*Task statement:* Swap "Identify the location of" for "Give the position of" throughout the entries below and leave every other word as it is.

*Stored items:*
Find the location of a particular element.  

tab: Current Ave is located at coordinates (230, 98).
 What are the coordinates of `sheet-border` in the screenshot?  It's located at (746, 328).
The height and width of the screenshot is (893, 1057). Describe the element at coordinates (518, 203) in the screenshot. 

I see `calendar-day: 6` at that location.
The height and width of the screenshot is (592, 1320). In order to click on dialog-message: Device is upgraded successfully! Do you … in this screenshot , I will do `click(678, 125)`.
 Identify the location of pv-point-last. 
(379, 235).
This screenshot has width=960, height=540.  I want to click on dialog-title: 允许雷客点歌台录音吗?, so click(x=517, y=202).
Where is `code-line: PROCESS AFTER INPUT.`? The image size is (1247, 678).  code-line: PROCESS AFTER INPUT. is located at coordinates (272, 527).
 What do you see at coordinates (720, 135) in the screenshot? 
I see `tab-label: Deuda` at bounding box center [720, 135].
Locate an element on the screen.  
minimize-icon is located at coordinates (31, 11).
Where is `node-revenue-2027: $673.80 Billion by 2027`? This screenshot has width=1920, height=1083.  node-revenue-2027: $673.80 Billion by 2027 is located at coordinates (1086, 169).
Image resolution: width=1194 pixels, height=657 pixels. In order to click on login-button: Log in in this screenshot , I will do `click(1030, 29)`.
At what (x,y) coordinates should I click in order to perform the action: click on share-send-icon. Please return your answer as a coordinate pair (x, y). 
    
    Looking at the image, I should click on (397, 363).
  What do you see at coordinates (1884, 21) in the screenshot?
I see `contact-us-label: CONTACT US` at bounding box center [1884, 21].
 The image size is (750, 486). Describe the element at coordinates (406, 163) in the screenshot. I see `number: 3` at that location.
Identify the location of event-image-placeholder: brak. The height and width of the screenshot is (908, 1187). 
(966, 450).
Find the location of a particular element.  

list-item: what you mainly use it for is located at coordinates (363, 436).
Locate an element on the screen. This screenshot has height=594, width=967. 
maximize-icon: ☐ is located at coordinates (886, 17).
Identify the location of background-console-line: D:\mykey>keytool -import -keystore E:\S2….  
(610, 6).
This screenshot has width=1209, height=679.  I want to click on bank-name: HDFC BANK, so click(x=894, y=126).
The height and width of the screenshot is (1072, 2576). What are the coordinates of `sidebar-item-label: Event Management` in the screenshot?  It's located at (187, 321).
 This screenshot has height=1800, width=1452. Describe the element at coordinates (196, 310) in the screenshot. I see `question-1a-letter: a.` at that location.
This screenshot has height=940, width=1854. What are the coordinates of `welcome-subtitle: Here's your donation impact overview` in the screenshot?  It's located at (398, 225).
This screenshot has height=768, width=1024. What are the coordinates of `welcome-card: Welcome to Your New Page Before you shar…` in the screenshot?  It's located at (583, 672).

*Solution to this exercise:*
Find the location of a particular element.  

tab: Current Ave is located at coordinates (230, 98).
 What are the coordinates of `sheet-border` in the screenshot?  It's located at (746, 328).
The height and width of the screenshot is (893, 1057). Describe the element at coordinates (518, 203) in the screenshot. 

I see `calendar-day: 6` at that location.
The height and width of the screenshot is (592, 1320). In order to click on dialog-message: Device is upgraded successfully! Do you … in this screenshot , I will do `click(678, 125)`.
 Give the position of pv-point-last. 
(379, 235).
This screenshot has width=960, height=540.  I want to click on dialog-title: 允许雷客点歌台录音吗?, so click(x=517, y=202).
Where is `code-line: PROCESS AFTER INPUT.`? The image size is (1247, 678).  code-line: PROCESS AFTER INPUT. is located at coordinates (272, 527).
 What do you see at coordinates (720, 135) in the screenshot? 
I see `tab-label: Deuda` at bounding box center [720, 135].
Locate an element on the screen.  
minimize-icon is located at coordinates (31, 11).
Where is `node-revenue-2027: $673.80 Billion by 2027`? This screenshot has width=1920, height=1083.  node-revenue-2027: $673.80 Billion by 2027 is located at coordinates (1086, 169).
Image resolution: width=1194 pixels, height=657 pixels. In order to click on login-button: Log in in this screenshot , I will do `click(1030, 29)`.
At what (x,y) coordinates should I click in order to perform the action: click on share-send-icon. Please return your answer as a coordinate pair (x, y). 
    
    Looking at the image, I should click on (397, 363).
  What do you see at coordinates (1884, 21) in the screenshot?
I see `contact-us-label: CONTACT US` at bounding box center [1884, 21].
 The image size is (750, 486). Describe the element at coordinates (406, 163) in the screenshot. I see `number: 3` at that location.
Give the position of event-image-placeholder: brak. The height and width of the screenshot is (908, 1187). 
(966, 450).
Find the location of a particular element.  

list-item: what you mainly use it for is located at coordinates (363, 436).
Locate an element on the screen. This screenshot has height=594, width=967. 
maximize-icon: ☐ is located at coordinates (886, 17).
Give the position of background-console-line: D:\mykey>keytool -import -keystore E:\S2….  
(610, 6).
This screenshot has width=1209, height=679.  I want to click on bank-name: HDFC BANK, so click(x=894, y=126).
The height and width of the screenshot is (1072, 2576). What are the coordinates of `sidebar-item-label: Event Management` in the screenshot?  It's located at (187, 321).
 This screenshot has height=1800, width=1452. Describe the element at coordinates (196, 310) in the screenshot. I see `question-1a-letter: a.` at that location.
This screenshot has height=940, width=1854. What are the coordinates of `welcome-subtitle: Here's your donation impact overview` in the screenshot?  It's located at (398, 225).
This screenshot has height=768, width=1024. What are the coordinates of `welcome-card: Welcome to Your New Page Before you shar…` in the screenshot?  It's located at (583, 672).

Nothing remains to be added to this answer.